I remember when I first learned how to ride a bike. I got on and went. No reservations. All I desired was the wind flowing through my tangled mop of hair. Ready to see the world outside of my small neighborhood. It was a strange and exhilarating experience, one that I obviously remember today, 15 years later. My desires are checked now. Always holding back due to the horrible idea of being judged by those closest to me. Last night I had a dream about a land of great terror and beauty. Two opposites mixed within itself. In the dream, I was myself but as a great explorer. I had doctor capabilities and was checking the natives for disease. It was somewhere in the jungle. All I was allowed to do was to check for disease but a young child from the village came to me under a secret promise to her dying mother. She told me that the disease was fake, that they were pretending to get the people who were overtaking their village for profits out. They had a beautiful culture full of color and love.
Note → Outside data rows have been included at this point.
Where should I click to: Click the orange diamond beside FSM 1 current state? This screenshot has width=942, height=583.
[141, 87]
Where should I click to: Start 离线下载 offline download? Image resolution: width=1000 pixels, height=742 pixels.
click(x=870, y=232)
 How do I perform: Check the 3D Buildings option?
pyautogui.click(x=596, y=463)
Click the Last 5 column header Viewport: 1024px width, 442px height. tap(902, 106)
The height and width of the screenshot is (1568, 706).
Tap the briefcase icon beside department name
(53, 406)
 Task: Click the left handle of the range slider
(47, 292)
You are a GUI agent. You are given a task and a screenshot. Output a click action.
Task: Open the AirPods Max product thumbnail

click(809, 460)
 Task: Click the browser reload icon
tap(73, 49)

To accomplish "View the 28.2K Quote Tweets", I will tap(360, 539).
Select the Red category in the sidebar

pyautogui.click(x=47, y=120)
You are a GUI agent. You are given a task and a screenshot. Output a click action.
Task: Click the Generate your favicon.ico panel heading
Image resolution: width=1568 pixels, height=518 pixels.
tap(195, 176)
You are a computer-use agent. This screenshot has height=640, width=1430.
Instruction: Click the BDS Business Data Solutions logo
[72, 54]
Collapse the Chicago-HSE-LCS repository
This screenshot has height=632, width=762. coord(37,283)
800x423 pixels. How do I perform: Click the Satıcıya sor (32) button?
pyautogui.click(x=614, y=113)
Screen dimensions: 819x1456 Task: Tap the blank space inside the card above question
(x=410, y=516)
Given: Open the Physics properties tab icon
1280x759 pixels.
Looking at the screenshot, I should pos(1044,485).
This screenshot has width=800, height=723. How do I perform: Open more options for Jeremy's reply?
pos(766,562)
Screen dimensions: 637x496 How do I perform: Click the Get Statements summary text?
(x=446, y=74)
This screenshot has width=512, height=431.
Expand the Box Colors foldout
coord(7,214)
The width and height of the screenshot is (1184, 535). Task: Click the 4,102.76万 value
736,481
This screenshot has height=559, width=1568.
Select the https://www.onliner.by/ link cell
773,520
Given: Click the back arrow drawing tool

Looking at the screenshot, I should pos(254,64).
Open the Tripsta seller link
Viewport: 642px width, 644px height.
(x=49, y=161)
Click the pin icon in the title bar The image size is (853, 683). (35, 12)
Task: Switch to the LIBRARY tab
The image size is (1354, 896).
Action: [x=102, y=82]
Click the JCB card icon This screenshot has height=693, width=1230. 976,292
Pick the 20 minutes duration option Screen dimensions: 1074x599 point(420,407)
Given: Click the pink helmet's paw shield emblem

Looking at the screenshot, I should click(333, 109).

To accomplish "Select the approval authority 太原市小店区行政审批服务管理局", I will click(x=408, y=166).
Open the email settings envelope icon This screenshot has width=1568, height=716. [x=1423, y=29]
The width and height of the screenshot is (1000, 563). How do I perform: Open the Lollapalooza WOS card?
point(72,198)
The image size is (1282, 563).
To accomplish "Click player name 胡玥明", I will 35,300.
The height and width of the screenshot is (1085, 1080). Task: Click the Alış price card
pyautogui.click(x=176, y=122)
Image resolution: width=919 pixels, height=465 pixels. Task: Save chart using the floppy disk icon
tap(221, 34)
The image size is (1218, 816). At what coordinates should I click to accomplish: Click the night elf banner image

The young girl walked with a grace that few could attain in our own culture. She held her head high and was afraid of no one. She was strange to me in that she stuck by my side as I confronted the "colonists" who had invaded their village. She had so much faith in me that even while sleeping, I felt pride and hope fill my chest. A dream girl had given me what very few in reality had, faith in me. As I approached the colonists one had turned around and he turned out to be my brother. He took me in hand and said "Audrey, get out of here before you get sick. " I told him I was already sick and pretended to cough. In terror he tried to get me to leave but I stayed with the villagers. We had convinced them to leave the village before it spread to them. I wrote my brother a note telling him the truth be he only got it when he boarded the ship that would take him to the next village to overtake, the backup profit generating commodity.
This dream dosnt tell me alot like some of my other dreams. It is one, however, that I remember vividly. It brought a physical feeling while sleeping. I feel so stuck in this model that I made myself. Listen to others and their opinions. Stick through this and you'll make it. That is not how I was when I was young and happy. Although a long time ago, it still holds true. I shall try spontinaity. That sounds good to me.

1 comment:
you cannot try spontaneity. it doesn't occur under planning. you are either spontaneous or not. it is a characteristic event, not a state of being.
let go. let go of this selfishness and self loathing. focus on the other and not yourself... by other i mean the generic "you" NOT "I": the victims of gaza, the murdered in georgia, the child in your dream (which is you), and the poor in williamsburg; empathy for the other. let go and let yourself fly. nurture that spontaneous child within you by being selfless.
i don't mean to let people walk all over you, but i do mean to step out of your own shoes and see yourself worrying about yourself and you will see how trivial it is in the spectrum of the entire world.
i hope you don't take this the wrong way.
PS - thanks for trying to warn me in your dream. i know i can be misguided sometimes.
i love you so much more than i can express.